Sicher, es gab die Pleite des Entwicklungsträgers der Havelauen, der Mega AG, und die Turbulenzen um das Resort Schwielowsee und Investor Axel Hilpert, dessen Betrugsfall noch nicht abgeschlossen ist. Doch an keinem Großprojekt war das Rathaus so unmittelbar beteiligt wie am neuen Bad, nie ist man derartige Risiken eingegangen. Das Ende ist immer noch offen.

Es geht nicht weiter wie bisher

Baut die Kristall Bäder AG die Therme fertig und wird sie das Bad wie vereinbart betreiben? Oder wird sich die Stadt von ihrem eigenwilligen Projektpartner trennen, worauf alles hinweist?
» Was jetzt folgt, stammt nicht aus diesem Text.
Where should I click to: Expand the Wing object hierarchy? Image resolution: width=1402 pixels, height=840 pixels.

Wird sie die Flächen zurückkaufen, die sich das Unternehmen für einen Hotelneubau und eine mögliche Thermenerweiterung bereits gesichert hatte? Welchen Preis wird sie zahlen, damit sie Kristall endgültig los wird? Und wie geht es dann weiter?
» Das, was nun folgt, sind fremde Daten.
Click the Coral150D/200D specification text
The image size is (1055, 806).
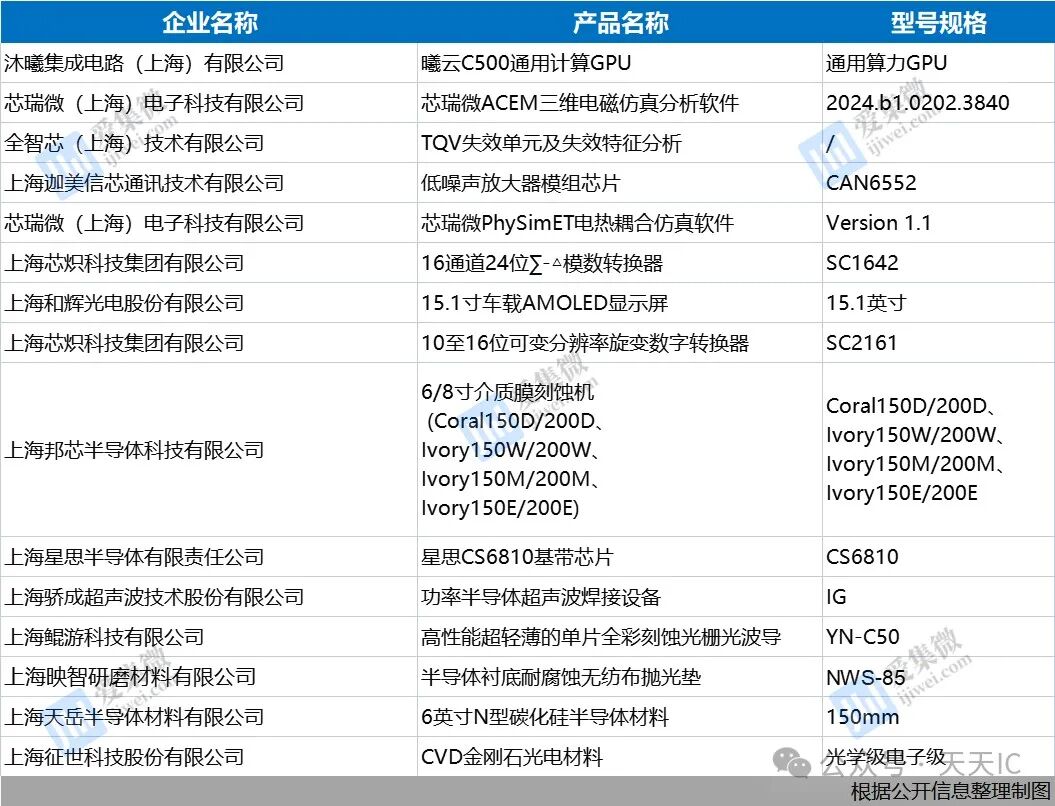(895, 407)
Nicht wie bisher jedenfalls. Die Werderaner sind in den vergangenen Jahren Zeugen eines demütigenden Possenspiels geworden. Die Kristall Bäder AG machte seit dem Baustart millionenschwere Mehrkosten geltend, verschob siebenmal den Starttermin, machte immer neue Streitfelder auf, gab der Stadt gegen Vorkasse Zusagen, die sie nicht einhielt. Fazit: Die Stadt bekommt kein Bad für 18 Millionen Euro, die Blütentherme wird auch 2016 keine Badegäste empfangen.
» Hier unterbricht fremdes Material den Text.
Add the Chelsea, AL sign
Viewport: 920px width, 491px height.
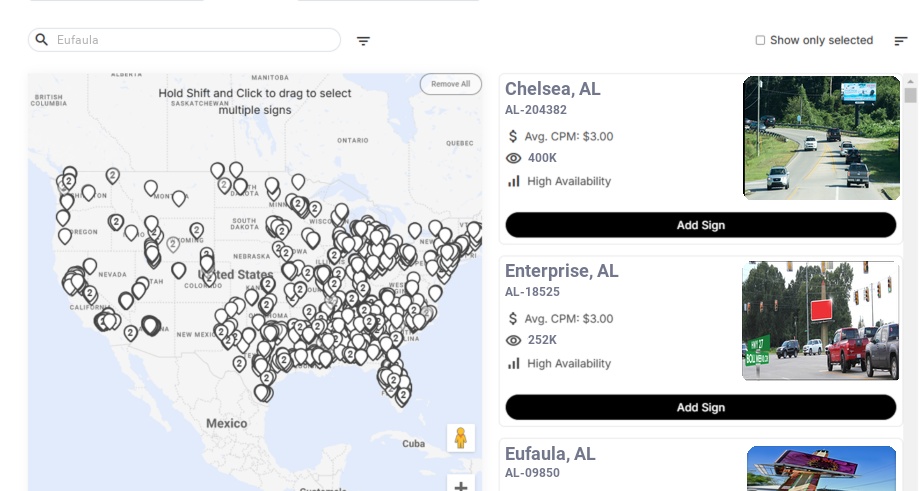pos(700,225)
Jedes Vertrauen ging baden

Der Vertrag mit Kristall ist geplatzt. Das hat viel mit dem Agieren des mittelfränkischen Unternehmens zu tun, aber auch mit einer Stadt, die sich am Nasenring durch die Arena führen ließ. Die Rathausspitze hätte allen Grund gehabt, den Partner früher in die Pflicht, gegebenenfalls in die juristische Mangel zu nehmen. Doch Kristall-Chef Heinz Steinhart war fixer mit seinen immer neuen Zusagen und Forderungen, verklagte gar die Stadt, die sich wenigstens zur Widerklage genötigt sah. Jedes Vertrauen ist dabei baden gegangen.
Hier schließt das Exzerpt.